**EXTRAIT FOURNI**
En considérant les deux mouvements, d’une part de l’ontologique (Être-espace) à l’empirique (Faire-espace) et, d’autre part, d’une formule à une autre, il est possible même d’obtenir une archive de textes qui permet de retracer la genèse de ces rapports, en repérant l’acte de création où les pratiques créent des lieux originels et en considérant ensuite dans quelle mesure ces lieux créés finissement par caractériser des pratiques (discursives et comportementales).
2. Mise au point conceptuelle de la notion de corpus dans le cadre d’une approche empirique en AD
Au vu des considérations précédentes, il est question présentement de retracer le cheminement conceptuel et méthodologique qui a présidé à la mise en place du corpus relatif à l’étude de la spatialité du topique « Algérie » dans le discours. Il s’agit d’en déterminer les critères de sélection, leur caractérisation, leur organisation en ensembles de signifiance et d’en évaluer l’acceptabilité.
2.1. Modèle de construction du corpus ou le corpus comme objet d’étude en soi
Ce modèle se réfère à la donnée analysable, identifiable, en Analyse du discours et dans le cadre d’une approche de réception, aux énoncés, tels qu’ils peuvent susciter des problématiques à différentes échelles de leur appréhension et appropriation. Pour la notion de corpus, la mise au point méthodologique cheminera en s’arrêtant méthodiquement à la nature des données, à leur fonctionnalité, à leurs valeurs heuristiques et, à l’issue de cela, à l’approche de leur constitution.

**CONSIGNE A**
D'après l'extrait sur le corpus en analyse du discours, à quel topique se rapporte la spatialité étudiée dans le discours ?
**CONSIGNE B**
Prolongez, s'il vous plaît, l'extrait sur le corpus en analyse du discours à partir de sa dernière phrase.
Les enregistrements n'ont aucun lien avec l'extrait sur le corpus en analyse du discours.

**ENREGISTREMENTS FOURNIS**
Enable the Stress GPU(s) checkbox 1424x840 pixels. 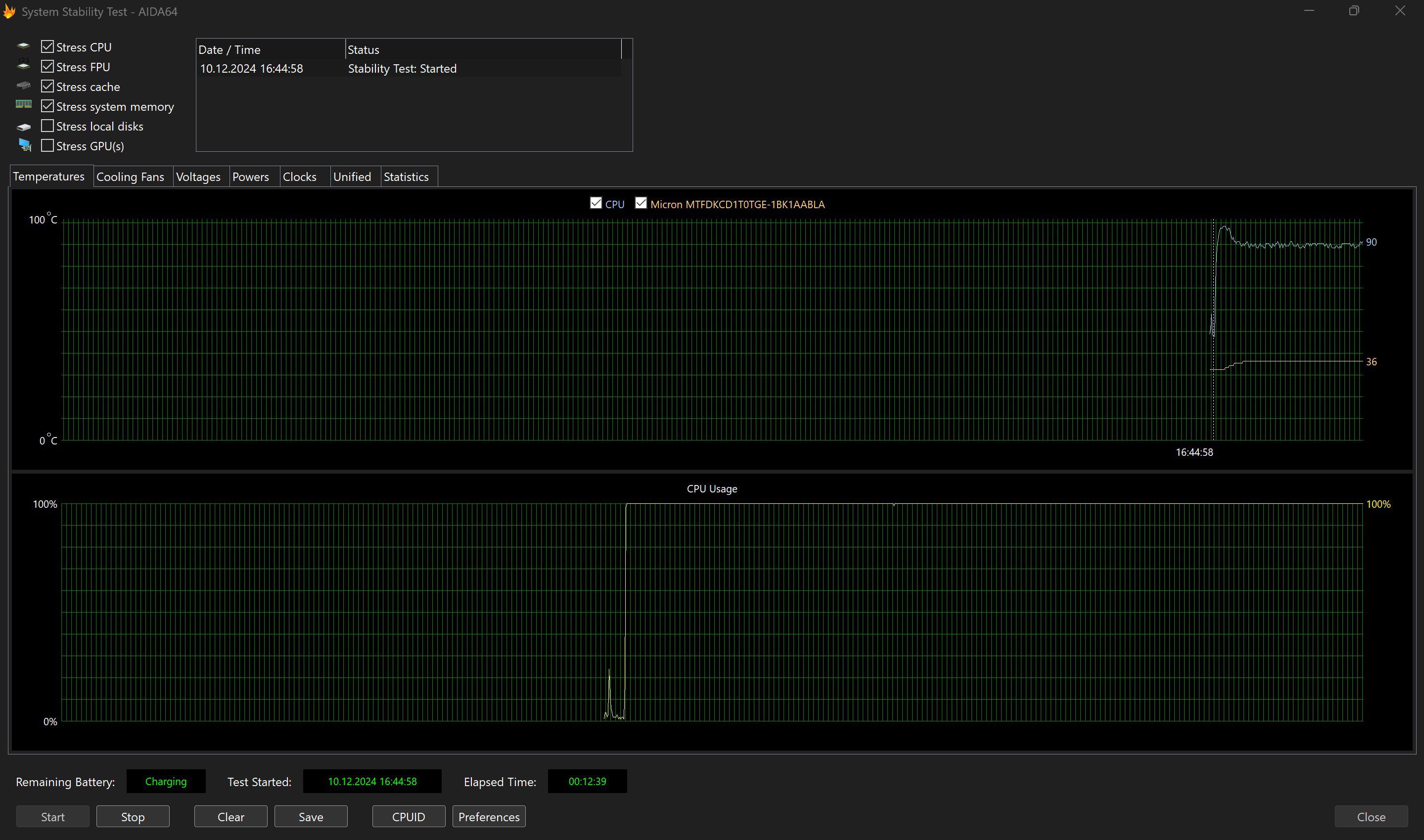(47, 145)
==
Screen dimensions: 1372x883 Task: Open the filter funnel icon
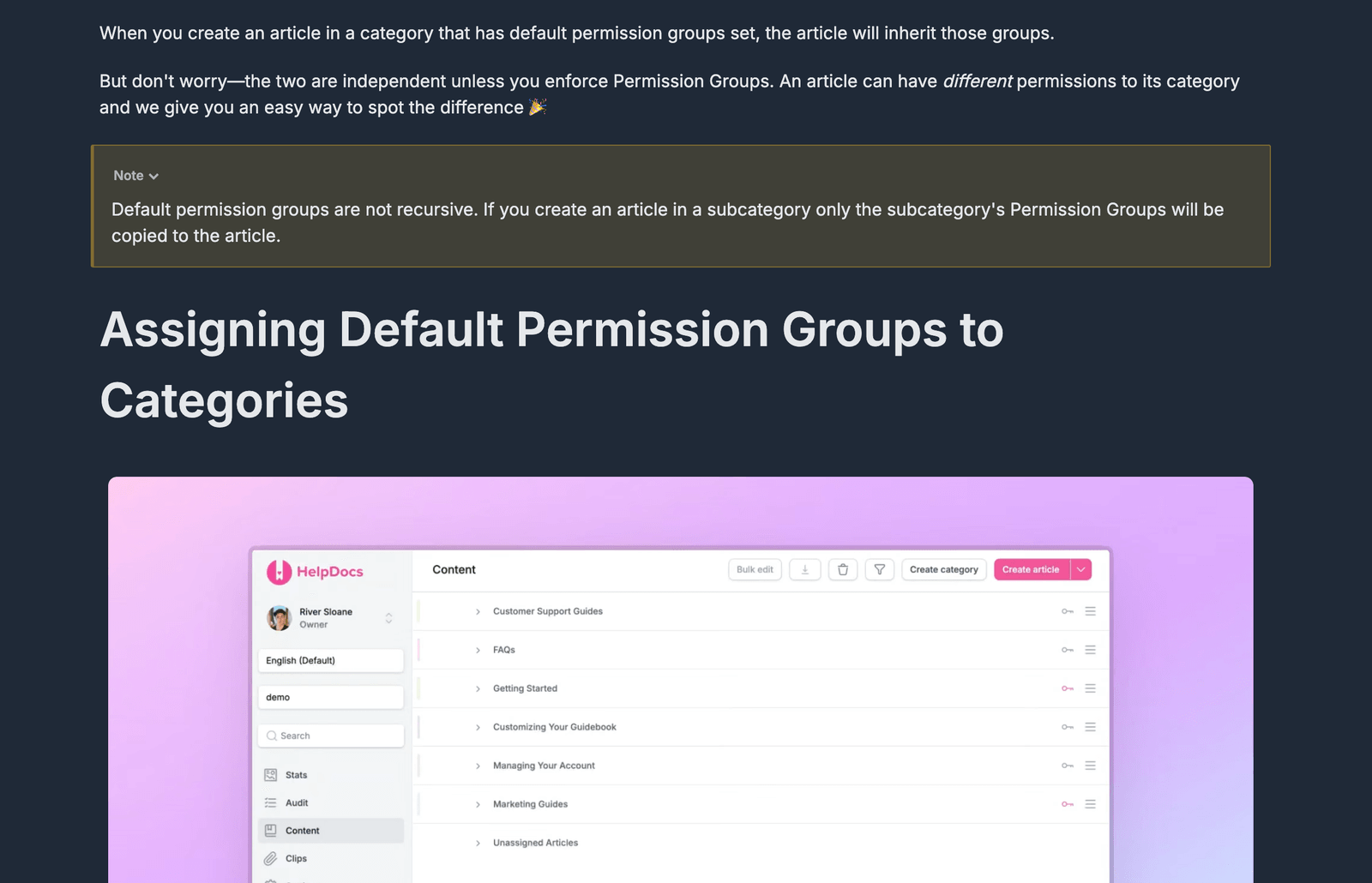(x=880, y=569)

**RÉSULTAT ATTENDU A**
Au topique « Algérie ».

**RÉSULTAT ATTENDU B**
Parler de données de corpus, c’est parler d’un ensemble d’énoncés qui sera soumis à l’analyse. Le corpus renvoie à des données langagières générées par l’analyste dans le cadre d’un paradigme scientifique ou comme le dit Céline Vaguer12 dans le cadre d’une appropriation scientifique paramétrée dans un cadre épistémologique. Dans ce sens, construire un corpus revient à construire conceptuellement la réalité langagière à étudier en décalage par rapport à son état naturel donné dans sa totalité et différemment de la réalité conceptualisée de l’archive bien qu’elle s’en inspire pour se préciser à travers des problématiques liées à des procédés discursifs instituant une lecture interprétative.
Au vu de la démarche empirico-inductive qu’implique le paradigme épistémologique des linguistiques du discours, les données à générer sont envisagées comme données d’attestation de pratiques langagières à considérer non pas sous l’angle de la représentation, mais de la pertinence. À ce titre, en suivant Nathalie Garric et J. Longhi13, ces données sont dites pertinentes, au vu de l’articulation Texte-contexte-finalité. Elles n’ont pas pour vertu de représenter une réalité qui n’est qu’une illusion au vu du rapport de vérité qu’elle suppose. Ces données reconstituent plutôt des pratiques configurant un certain rapport à la réalité sous l’angle de l’interprétation, en tant que raisonnement pragmatique où prévaut l’efficacité, prisme de la logique naturelle qui gouverne son fonctionnement : adéquation du texte au contexte ; adéquation du texte à la finalité de son énonciation.
Dans le même sens, et sous le signe de l’intertextualité et de l’interdiscursivité, François Rastier14 parle de données supratextuelles à combiner à des données contextuelles dont la particularité, comme l’indiquent dans son sillage Émile Comby et Yannick Mosset15, est de constituer, loin du paradigme de l’explicite et du réalisme, des données implicites inférables en vertu du principe de pertinence. C’est dans ce sens que la spatialité est saisie à travers le régime de la discursivité en tant qu’ordre transcendant l’hétérogène textuel et contextuel qui en constitue la manifestation dispersée et diffuse.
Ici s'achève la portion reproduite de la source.